Stony Brook Mathematics Department

MAT 132 -- Calculus II -- Spring 1998

Course Coordinator: Anthony Phillips, Math Tower 5-116, phone: 632-8290
OFFICE HOURS: Wed and Thurs 10 AM--Noon.

Text: Calculus..., by Ostebee and Zorn.

Calculators: Students are required to have a graphing calculator. We recommend the Sharp EL-9300 or the Texas Instruments TI-82. Both are available at the Campus Bookstore and at Basix (prices at Basix tend to be lower!). Stony Brook has been using the Sharp which is cheaper and easier but this calculator is being discontinued by the manufacturer and there may not be enough of them available. The programs we will use this term will be available for these calculators and others in the Math Undergraduate Office (Math Tower P-144).

ABOUT THIS COURSE. In this course functions are presented and analyzed giving tables and graphs as much weight as formulas. This course is aimed at developing your understanding of the concepts of Calculus and your ability to apply them to problems in and outside of Mathematics. At the same time you need to continue to develop your proficiency at manipulating formulas and equations. These are the language of science, and fluency in this language is essential for a successful career in science or engineering. In this course you will be expected to use calculators and computers to increase your knowledge of the behavior of functions and of the operations of Calculus. If you are new to our Calculus program this approach may seem unfamiliar at first, but you will be in a good position to understand why we think this new curriculum is better.

THIS COURSE TAKES WORK. We encourage you to form teams of three or four students and to work together. We will try to do as many group exercises as possible, in class and in recitation, to get you used to this type of work.
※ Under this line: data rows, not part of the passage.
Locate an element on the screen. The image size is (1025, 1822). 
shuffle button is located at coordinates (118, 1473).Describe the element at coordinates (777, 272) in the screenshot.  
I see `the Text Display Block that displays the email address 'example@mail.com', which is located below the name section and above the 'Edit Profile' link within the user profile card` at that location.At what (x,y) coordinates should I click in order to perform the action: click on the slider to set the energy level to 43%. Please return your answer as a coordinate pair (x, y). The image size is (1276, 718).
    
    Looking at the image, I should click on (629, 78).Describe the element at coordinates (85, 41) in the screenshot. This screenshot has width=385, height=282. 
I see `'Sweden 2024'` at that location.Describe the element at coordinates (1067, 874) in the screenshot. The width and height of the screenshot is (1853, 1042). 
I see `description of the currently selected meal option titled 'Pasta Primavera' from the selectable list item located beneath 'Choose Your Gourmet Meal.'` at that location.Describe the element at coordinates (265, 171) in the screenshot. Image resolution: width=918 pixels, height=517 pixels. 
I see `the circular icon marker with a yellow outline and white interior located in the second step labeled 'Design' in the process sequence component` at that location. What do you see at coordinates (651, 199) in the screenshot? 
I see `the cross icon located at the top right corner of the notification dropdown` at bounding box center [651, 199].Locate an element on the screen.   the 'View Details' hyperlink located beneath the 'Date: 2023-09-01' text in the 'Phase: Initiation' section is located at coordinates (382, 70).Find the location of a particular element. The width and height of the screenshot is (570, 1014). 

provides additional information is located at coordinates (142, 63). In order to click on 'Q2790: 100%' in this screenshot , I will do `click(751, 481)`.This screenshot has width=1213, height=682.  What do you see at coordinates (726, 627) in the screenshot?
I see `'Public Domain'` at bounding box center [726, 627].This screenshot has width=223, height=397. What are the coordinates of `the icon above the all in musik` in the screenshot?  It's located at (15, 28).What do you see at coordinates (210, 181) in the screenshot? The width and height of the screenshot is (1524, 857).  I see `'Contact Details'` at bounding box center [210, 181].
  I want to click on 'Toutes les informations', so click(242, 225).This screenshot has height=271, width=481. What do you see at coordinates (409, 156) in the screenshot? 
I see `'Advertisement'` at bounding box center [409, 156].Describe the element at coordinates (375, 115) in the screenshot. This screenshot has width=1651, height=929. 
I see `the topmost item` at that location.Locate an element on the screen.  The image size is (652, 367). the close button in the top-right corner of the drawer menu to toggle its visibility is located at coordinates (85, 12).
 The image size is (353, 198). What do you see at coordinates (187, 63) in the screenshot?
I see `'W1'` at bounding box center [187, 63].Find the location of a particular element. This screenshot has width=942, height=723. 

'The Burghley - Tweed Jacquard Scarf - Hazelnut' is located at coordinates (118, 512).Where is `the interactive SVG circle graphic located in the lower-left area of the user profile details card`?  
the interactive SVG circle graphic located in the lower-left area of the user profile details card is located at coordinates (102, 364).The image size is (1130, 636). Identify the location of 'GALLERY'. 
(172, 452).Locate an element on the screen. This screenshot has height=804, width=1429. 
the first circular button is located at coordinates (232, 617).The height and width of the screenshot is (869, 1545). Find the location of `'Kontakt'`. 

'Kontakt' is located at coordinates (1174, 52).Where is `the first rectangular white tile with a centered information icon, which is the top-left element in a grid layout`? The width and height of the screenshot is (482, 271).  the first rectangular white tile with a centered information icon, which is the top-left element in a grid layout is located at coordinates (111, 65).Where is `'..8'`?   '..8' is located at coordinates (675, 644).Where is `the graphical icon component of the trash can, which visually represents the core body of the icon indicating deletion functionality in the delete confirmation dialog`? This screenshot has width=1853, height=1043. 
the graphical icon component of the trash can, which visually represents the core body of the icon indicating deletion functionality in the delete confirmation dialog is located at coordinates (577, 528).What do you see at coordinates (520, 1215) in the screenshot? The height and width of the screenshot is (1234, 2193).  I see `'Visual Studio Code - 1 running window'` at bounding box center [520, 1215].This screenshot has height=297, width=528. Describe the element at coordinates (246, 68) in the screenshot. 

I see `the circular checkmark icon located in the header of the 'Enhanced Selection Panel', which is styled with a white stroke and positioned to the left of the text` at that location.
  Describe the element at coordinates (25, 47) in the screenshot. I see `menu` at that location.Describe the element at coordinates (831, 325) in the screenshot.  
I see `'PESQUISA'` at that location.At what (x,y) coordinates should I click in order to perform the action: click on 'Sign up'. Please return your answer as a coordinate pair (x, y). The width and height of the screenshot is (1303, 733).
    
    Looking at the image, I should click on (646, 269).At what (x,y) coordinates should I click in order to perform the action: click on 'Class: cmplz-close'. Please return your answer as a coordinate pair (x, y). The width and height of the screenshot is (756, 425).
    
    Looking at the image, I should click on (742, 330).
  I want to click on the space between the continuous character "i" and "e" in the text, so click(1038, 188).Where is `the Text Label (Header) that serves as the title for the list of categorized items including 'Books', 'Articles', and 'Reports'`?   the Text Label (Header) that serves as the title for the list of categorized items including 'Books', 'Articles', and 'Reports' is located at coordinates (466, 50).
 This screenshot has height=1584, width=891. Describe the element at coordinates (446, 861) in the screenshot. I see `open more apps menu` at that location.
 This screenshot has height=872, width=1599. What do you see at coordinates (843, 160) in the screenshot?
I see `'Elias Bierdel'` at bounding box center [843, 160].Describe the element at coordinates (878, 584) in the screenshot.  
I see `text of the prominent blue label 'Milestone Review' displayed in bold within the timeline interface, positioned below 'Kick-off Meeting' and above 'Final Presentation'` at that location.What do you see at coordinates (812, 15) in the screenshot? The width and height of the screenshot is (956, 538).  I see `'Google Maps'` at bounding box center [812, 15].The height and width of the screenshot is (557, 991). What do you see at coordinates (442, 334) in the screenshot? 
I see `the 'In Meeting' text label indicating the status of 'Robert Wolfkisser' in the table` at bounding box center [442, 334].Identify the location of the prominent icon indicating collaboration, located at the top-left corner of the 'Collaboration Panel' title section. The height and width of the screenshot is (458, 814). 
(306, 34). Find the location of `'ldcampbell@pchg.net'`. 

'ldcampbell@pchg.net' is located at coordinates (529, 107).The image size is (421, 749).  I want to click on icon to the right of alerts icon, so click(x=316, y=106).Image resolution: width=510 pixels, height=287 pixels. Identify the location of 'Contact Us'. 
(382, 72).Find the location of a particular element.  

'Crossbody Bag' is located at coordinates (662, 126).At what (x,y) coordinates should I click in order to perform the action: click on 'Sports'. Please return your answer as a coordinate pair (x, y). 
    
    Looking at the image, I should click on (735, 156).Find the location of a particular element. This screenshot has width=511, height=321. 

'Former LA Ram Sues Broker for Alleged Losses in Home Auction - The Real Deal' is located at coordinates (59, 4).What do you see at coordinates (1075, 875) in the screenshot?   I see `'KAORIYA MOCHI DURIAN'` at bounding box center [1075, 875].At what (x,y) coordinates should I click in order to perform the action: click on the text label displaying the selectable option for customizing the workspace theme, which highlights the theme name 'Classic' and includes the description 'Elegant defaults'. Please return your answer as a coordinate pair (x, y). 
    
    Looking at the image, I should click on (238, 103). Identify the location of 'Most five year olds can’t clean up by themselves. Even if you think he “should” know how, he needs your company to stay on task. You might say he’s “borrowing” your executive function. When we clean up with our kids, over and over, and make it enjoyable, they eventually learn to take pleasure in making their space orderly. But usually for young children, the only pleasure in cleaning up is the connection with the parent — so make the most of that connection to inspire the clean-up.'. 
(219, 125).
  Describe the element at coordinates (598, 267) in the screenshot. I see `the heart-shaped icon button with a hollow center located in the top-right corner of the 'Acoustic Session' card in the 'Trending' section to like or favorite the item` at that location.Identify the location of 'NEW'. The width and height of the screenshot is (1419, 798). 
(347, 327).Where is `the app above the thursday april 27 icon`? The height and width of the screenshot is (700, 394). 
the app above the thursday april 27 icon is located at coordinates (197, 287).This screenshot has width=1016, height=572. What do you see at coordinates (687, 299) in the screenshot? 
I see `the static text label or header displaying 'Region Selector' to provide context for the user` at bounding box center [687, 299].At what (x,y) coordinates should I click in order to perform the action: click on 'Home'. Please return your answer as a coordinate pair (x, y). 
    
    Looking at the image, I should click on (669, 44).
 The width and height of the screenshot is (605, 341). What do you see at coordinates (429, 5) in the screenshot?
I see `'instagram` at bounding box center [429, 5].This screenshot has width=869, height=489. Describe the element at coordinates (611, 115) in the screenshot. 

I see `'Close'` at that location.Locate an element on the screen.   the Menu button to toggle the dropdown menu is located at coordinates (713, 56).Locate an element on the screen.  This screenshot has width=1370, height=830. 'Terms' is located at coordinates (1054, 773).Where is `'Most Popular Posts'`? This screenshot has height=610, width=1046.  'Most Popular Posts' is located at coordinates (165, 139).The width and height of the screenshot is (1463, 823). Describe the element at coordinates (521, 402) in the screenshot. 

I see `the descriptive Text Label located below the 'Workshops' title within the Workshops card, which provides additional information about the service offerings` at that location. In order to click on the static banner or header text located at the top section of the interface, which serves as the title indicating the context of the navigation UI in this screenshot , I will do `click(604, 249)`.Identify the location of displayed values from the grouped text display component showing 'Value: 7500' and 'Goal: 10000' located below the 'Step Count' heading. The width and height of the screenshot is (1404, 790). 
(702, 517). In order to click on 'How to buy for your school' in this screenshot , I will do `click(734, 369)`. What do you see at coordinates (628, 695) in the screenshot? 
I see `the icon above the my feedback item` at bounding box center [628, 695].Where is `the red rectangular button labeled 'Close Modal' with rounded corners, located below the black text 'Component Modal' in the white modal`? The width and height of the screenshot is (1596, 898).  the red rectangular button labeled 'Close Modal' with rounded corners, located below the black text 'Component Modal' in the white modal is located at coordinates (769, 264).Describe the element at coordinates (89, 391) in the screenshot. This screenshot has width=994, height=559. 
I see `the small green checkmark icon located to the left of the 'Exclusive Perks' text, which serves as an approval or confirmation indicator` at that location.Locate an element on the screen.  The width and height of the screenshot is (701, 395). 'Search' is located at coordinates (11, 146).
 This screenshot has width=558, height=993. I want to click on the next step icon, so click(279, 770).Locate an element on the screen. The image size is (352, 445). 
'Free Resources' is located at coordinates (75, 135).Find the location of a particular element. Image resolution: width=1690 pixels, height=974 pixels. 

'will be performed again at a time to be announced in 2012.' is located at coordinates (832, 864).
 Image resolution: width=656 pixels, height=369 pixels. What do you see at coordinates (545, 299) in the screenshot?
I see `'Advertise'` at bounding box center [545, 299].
Several people thinking together about a problem can often see around a difficulty where one person might get stuck. This is one reason why the ability to work well in a team is rated very highly by prospective employers.

HOMEWORK. For each section the homework exercises include all those selected as ``key'' by the authors, with some local additions. From ten to twenty are emphasized in boldface. These should be written up to be handed in at the first recitation meeting of the following week. Exercises that ask you to ``describe'' or ``explain'' should be answered with complete English sentences, clear enough for one of your classmates to read and understand.

PREREQUISITE. Students are STRONGLY ADVISED not to attempt this course unless they received a grade of ``C''or better in MAT 131 or an equivalent course.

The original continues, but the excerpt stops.